Negotiating International Public Policy through the Adoption and Contestation of Sanctions

Article published in the RBDI, 2017/2, special issue "Public policy meets property protection", Tom Ruys and Diederiek Bruloot (eds)

Sanctions are commonly understood as a means to enforce international law in the global order. In legal doctrine, the focus is generally on these measures’ coercive purpose. Nevertheless, sanctions can serve other policy objectives. Of particular relevance for the international legal order is a sanction’s stigmatization function. In this case, states and regional, or international, organizations adopt sanctions in reaction to behaviour that breaches an international norm in order to signal their commitment to that norm and to stigmatize the alleged wrongdoer as a deviant.

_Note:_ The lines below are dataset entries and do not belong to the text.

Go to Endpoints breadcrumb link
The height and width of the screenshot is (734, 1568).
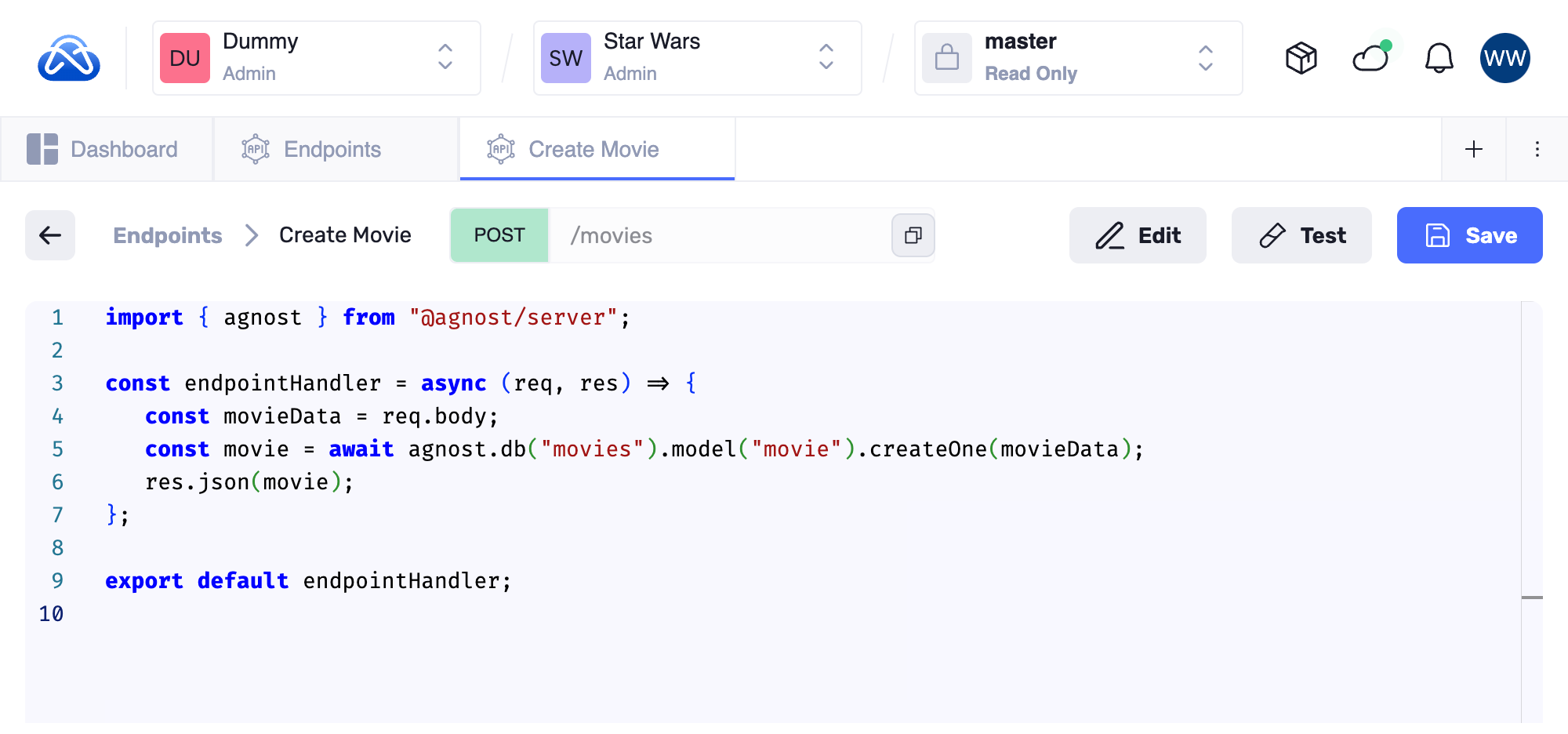click(x=168, y=235)
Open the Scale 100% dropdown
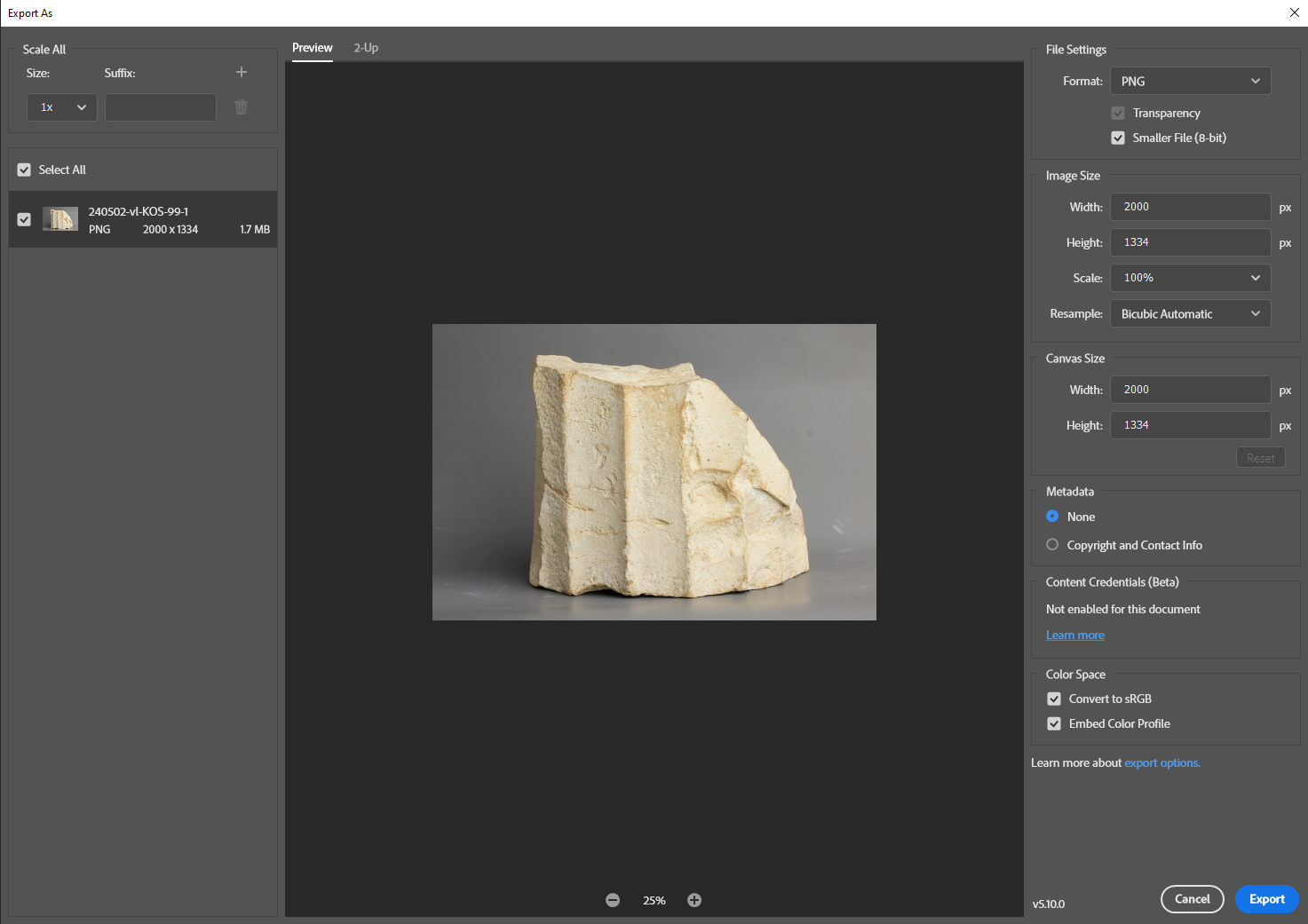This screenshot has width=1308, height=924. [x=1190, y=278]
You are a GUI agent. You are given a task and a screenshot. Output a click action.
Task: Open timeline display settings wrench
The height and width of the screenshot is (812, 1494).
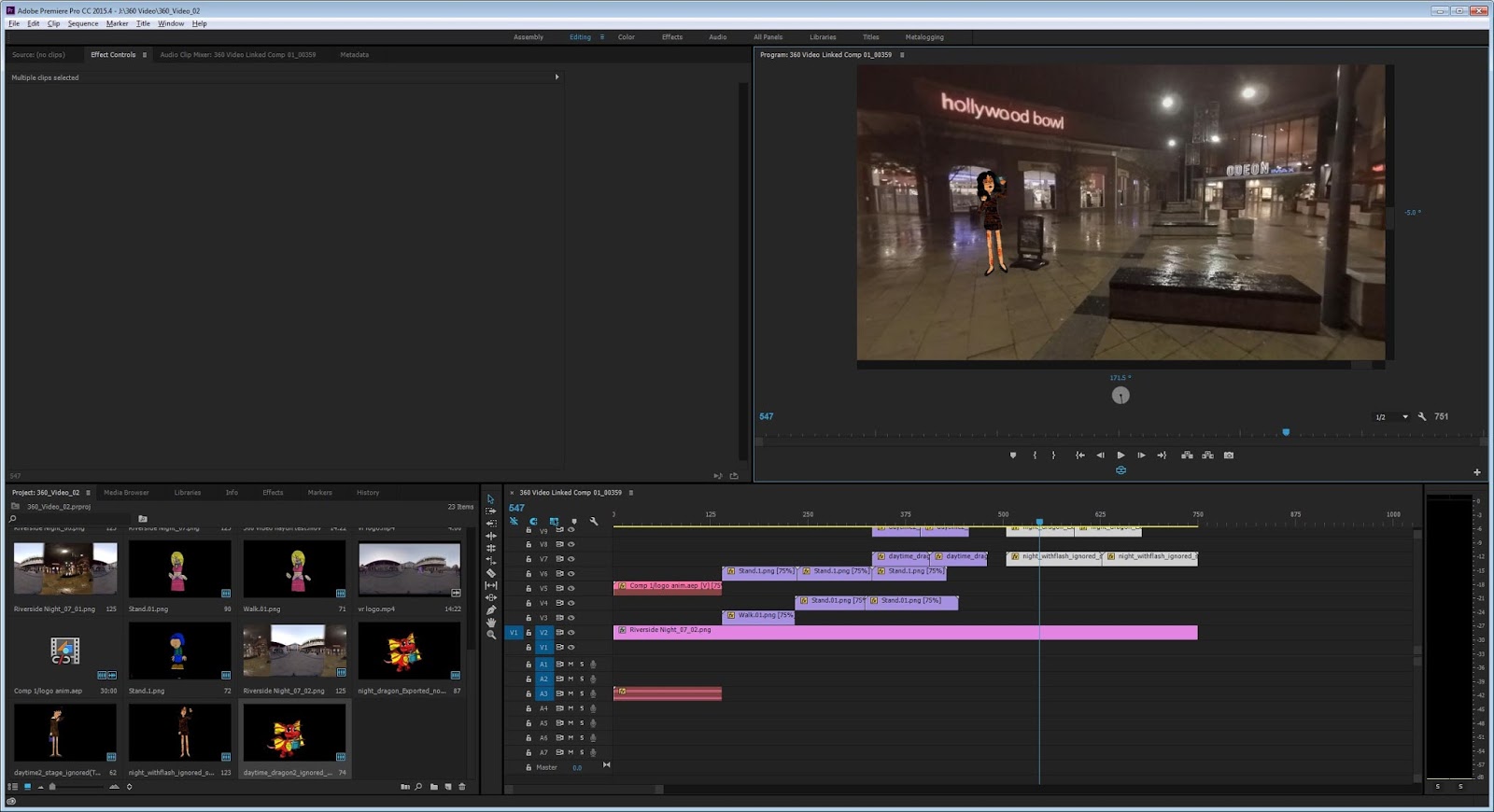coord(594,522)

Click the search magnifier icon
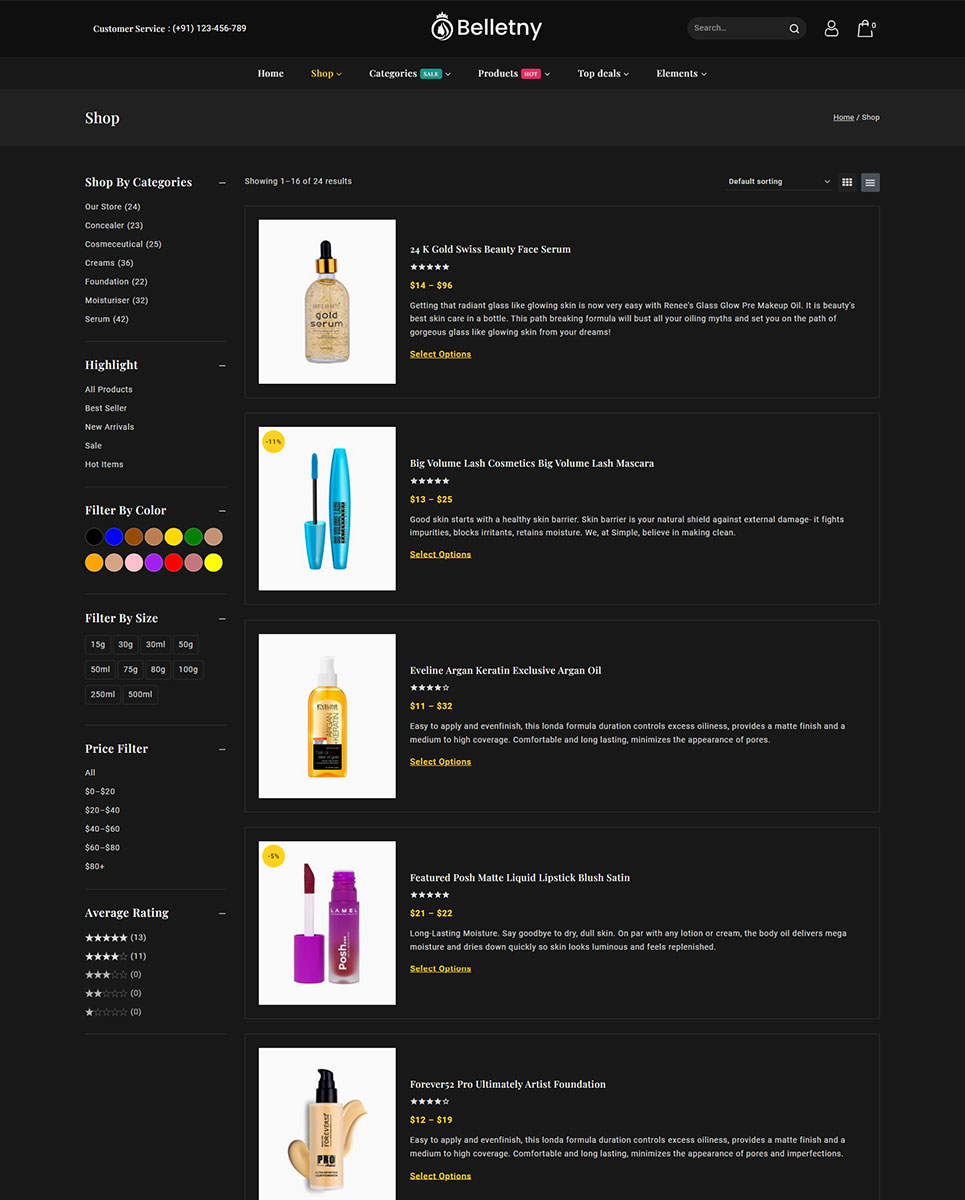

Because processes of stigmatization help distinguish accepted behaviour from rejected behaviour, they contribute to the formation of the international legal order. Importantly, targeted states do not simply accept their status as deviants. Rather, they align with groups of states that contest the adoption of unilateral coercive measures. They respond to stigmatization by affirming the norms that constitute their version of the international legal order. The practices of justifying and contesting sanctions thus reveal the tug of war between different groups of states that seek to determine the norms that lie at the foundation of the international legal order and how they should be enforced.